_Work to complete_
Transcribe the passage of the concurring opinion below between "After reviewing the" and "undermine C.’s credibility.", inclusive.

(Beginning of Extract provided)

State ex rel. Juvenile Department v. G. P.

HASELTON, J.,

concurring.

After reviewing the record de novo, only one thing seems certain: Both C. and child were not credible. This was notasimple “swearing match.” It was, rather, a case in which both the complainant’s and the alleged perpetrator’s accounts were internally inconsistent and frankly unbelievable in critical respects.

The majority opinion details the myriad material contradictions in C.’s account. 131 Or App at 319-20. Individually, one or two might be explainable. Collectively, they greatly undermine C.’s credibility.

*322For his part, child was also materially unbelievable. He testified that C. proposed having sex with him and that he went along, feigning drunkenness, because he and his girlfriend, Christina, had an “understanding” to “see how far [C.] would go.”1 Even in the often ambiguous world of adolescent relationships, that just doesn’t make sense.

(End of Extract provided)
(Beginning of Source data)

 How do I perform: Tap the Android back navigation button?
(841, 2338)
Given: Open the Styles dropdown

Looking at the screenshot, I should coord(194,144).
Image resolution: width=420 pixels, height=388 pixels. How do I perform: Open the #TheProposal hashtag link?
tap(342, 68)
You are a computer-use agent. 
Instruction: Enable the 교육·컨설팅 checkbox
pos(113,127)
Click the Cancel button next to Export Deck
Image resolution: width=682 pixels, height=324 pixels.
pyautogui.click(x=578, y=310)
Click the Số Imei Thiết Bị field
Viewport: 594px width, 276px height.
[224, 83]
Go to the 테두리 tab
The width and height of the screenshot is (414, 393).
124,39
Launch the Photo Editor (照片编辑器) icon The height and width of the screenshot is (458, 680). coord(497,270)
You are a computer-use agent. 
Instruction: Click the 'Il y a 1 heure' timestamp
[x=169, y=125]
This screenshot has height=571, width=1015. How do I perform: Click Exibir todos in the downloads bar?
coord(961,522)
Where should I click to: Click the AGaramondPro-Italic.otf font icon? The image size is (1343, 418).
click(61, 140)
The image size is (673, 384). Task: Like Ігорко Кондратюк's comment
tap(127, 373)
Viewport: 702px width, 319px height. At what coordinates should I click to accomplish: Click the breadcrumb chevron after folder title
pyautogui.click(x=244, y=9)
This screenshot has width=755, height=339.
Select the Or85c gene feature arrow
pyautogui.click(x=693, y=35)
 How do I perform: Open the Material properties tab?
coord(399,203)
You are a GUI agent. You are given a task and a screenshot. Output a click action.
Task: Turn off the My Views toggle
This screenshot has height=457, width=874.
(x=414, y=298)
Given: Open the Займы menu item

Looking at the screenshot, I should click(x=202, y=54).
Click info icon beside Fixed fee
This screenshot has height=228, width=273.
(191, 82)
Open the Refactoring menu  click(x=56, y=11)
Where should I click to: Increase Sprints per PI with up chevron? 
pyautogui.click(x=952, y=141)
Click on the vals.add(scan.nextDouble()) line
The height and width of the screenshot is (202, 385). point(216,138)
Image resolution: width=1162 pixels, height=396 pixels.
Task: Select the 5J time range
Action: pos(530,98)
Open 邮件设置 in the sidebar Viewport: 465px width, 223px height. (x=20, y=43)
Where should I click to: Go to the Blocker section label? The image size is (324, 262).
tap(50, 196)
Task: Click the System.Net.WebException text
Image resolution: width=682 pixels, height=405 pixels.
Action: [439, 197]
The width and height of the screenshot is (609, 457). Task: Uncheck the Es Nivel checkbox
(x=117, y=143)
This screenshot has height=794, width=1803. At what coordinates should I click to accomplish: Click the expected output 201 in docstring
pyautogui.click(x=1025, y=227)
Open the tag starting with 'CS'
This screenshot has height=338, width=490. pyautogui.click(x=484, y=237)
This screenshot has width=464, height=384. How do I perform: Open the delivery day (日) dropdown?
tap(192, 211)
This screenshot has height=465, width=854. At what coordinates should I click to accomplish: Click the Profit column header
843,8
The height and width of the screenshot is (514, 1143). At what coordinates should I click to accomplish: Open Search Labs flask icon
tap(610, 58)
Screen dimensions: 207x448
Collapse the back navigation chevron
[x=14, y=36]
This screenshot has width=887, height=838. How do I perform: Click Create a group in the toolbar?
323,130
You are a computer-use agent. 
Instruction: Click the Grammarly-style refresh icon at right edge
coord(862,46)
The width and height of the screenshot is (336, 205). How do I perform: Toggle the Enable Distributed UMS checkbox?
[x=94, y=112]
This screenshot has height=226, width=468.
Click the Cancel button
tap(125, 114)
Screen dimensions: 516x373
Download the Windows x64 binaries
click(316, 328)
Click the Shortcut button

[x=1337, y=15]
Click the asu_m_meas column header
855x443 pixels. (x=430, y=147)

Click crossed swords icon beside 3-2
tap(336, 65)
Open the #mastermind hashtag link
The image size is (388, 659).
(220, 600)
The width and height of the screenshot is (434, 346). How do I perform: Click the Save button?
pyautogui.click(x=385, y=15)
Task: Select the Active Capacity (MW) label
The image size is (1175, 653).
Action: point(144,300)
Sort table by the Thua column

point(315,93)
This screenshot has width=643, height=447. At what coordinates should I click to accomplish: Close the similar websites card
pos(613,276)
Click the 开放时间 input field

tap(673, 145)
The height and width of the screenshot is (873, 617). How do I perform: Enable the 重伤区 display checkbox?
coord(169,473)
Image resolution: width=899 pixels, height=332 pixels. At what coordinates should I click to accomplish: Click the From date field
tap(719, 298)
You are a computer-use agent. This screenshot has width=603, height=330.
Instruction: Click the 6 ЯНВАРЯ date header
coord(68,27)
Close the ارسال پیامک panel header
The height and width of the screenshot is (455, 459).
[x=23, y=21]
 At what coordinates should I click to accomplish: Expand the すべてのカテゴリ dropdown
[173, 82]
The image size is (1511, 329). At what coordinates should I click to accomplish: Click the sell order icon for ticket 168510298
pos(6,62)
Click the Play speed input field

(End of Source data)

_Result for this task_
After reviewing the record de novo, only one thing seems certain: Both C. and child were not credible. This was notasimple “swearing match.” It was, rather, a case in which both the complainant’s and the alleged perpetrator’s accounts were internally inconsistent and frankly unbelievable in critical respects.

The majority opinion details the myriad material contradictions in C.’s account. 131 Or App at 319-20. Individually, one or two might be explainable. Collectively, they greatly undermine C.’s credibility.